Excerpt to read below:

Effects of medications and surgery on intraocular pressure fluctuation.

Department of Ophthalmology, Mayo Clinic College of Medicine, Rochester, Minnesota 55905, USA.
Survey of Ophthalmology (Impact Factor: 2.86). 11/2008; 53 Suppl1:S45-55. DOI: 10.1016/j.survophthal.2008.08.009
Source: PubMed

ABSTRACT Intraocular pressure (IOP) varies dynamically throughout the circadian cycle. IOP elevations during the nocturnal period may be particularly important in the pathogenesis of glaucoma, although sleeping IOP cannot be measured at this time. Additionally, IOP fluctuations may be an independent risk factor for glaucoma. However, not all glaucoma therapies are equally effective at lowering IOP throughout the 24-hour period. The prostaglandin analogs have excellent IOP control throughout the 24-hour period, although less at night than during the day. In contrast, some other classes of medications, such as the beta-blockers, have little or no IOP-lowering effect at night. The prostaglandin analogs also have excellent persistency of IOP lowering, lasting at least as long as the 24-hour dosing period, and likely much longer. Glaucoma filtering surgery appears to have even better 24-hour IOP reduction and smaller fluctuations than maximal medical therapy including prostaglandin analogs.

End of Excerpt to read.
Provided information below:

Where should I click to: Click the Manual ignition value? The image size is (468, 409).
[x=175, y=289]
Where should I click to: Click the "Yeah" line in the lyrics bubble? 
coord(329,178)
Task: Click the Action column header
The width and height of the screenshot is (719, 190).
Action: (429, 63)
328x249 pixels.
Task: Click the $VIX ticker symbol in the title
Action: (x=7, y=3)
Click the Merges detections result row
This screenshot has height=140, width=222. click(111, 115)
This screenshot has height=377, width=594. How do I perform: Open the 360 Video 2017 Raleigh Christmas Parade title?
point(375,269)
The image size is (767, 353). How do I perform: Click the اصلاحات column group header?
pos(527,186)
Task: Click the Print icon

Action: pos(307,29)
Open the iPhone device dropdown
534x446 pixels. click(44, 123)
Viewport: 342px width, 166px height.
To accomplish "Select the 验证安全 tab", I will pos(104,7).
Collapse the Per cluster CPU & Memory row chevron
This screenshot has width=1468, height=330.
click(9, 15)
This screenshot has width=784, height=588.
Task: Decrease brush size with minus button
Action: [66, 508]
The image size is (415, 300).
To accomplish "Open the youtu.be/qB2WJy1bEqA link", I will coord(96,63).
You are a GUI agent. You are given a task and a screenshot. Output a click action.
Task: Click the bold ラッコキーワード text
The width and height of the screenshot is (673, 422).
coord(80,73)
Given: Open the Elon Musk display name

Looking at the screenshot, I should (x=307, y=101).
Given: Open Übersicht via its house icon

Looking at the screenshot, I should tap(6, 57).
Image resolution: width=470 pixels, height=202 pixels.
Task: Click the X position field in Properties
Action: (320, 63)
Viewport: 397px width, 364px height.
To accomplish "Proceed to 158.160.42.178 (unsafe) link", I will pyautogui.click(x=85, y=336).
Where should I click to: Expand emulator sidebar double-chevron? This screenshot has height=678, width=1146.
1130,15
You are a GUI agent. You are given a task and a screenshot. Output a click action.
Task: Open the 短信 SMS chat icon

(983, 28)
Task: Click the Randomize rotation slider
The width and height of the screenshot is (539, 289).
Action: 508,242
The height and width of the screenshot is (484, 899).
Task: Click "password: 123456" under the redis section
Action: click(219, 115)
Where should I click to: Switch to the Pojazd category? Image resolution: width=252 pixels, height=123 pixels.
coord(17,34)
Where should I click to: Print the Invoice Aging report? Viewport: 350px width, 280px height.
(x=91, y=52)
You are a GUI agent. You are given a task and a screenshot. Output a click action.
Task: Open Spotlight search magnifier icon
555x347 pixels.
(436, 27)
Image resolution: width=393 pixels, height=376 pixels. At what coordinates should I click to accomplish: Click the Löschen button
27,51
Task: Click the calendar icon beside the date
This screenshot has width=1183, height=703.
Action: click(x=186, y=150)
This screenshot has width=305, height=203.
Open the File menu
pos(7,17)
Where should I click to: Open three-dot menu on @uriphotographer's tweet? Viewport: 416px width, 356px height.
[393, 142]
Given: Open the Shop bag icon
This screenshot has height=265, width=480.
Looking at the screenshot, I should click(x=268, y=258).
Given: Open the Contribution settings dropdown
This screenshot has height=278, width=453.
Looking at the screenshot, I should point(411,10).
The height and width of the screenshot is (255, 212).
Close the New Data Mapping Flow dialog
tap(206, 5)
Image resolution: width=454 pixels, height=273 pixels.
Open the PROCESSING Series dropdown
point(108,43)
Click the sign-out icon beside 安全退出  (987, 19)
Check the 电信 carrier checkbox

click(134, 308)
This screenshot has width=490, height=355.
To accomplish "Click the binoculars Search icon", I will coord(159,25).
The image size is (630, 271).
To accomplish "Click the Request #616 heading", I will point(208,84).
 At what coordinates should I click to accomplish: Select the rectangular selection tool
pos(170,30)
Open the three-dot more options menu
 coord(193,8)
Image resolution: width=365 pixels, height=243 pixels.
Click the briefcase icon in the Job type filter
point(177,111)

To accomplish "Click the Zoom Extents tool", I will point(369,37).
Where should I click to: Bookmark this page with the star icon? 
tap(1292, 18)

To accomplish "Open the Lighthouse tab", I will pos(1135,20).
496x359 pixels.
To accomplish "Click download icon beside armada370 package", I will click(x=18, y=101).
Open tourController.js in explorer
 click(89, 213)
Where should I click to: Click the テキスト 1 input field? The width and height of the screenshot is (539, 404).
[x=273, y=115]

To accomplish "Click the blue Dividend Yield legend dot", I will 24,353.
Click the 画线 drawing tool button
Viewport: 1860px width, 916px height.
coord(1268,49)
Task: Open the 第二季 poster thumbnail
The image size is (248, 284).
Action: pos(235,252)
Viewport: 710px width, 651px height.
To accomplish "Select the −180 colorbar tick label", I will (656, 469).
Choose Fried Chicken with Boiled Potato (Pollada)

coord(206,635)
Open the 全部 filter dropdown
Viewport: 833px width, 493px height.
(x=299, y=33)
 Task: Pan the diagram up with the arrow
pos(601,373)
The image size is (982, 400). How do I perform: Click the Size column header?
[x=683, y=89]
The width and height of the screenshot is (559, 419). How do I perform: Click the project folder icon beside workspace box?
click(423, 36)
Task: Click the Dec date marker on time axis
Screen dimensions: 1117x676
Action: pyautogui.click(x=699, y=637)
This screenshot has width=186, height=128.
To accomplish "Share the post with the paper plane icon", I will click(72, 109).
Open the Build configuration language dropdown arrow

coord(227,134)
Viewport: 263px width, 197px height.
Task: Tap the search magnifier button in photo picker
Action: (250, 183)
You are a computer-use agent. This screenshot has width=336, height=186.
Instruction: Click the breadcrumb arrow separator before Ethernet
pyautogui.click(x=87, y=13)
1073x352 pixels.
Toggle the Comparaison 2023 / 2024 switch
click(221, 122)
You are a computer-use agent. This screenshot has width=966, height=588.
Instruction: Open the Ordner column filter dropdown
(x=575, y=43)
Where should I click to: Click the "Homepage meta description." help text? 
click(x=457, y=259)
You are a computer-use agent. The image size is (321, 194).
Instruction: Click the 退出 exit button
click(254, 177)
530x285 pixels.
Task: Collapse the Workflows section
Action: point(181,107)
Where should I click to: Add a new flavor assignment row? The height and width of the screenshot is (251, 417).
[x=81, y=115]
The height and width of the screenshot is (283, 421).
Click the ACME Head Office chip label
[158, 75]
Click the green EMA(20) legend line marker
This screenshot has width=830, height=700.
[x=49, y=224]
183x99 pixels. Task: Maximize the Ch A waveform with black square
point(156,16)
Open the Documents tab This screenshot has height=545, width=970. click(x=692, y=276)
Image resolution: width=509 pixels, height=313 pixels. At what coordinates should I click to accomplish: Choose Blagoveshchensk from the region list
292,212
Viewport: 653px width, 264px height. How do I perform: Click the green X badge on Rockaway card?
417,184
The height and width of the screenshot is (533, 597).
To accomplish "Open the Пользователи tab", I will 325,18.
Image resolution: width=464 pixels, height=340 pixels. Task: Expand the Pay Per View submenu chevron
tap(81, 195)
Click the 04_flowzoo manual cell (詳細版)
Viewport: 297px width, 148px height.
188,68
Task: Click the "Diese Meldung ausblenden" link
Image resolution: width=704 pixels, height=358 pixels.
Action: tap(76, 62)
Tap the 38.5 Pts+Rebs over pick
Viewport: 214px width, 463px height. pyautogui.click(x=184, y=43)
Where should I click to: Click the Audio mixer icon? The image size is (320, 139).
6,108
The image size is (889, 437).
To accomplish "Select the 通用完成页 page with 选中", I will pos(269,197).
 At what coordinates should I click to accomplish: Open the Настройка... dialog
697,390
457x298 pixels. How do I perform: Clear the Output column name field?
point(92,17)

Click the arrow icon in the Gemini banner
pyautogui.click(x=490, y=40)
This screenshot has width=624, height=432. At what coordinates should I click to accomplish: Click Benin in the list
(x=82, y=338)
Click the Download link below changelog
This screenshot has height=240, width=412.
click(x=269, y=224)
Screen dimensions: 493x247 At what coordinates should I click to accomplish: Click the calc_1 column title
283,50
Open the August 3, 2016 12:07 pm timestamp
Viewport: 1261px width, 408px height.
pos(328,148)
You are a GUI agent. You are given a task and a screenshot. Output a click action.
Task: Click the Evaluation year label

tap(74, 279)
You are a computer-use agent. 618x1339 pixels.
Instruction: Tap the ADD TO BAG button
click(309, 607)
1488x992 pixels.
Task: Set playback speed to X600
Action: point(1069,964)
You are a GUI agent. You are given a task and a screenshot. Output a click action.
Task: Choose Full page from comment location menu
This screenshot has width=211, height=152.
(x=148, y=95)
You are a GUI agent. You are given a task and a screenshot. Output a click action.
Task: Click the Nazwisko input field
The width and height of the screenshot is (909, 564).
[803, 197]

End of Provided information.

What the exercise asks –
From the abstract on intraocular pressure, extract the passage from "Effects of medications" to "Minnesota 55905, USA." word for word.

Answer section –
Effects of medications and surgery on intraocular pressure fluctuation.

Department of Ophthalmology, Mayo Clinic College of Medicine, Rochester, Minnesota 55905, USA.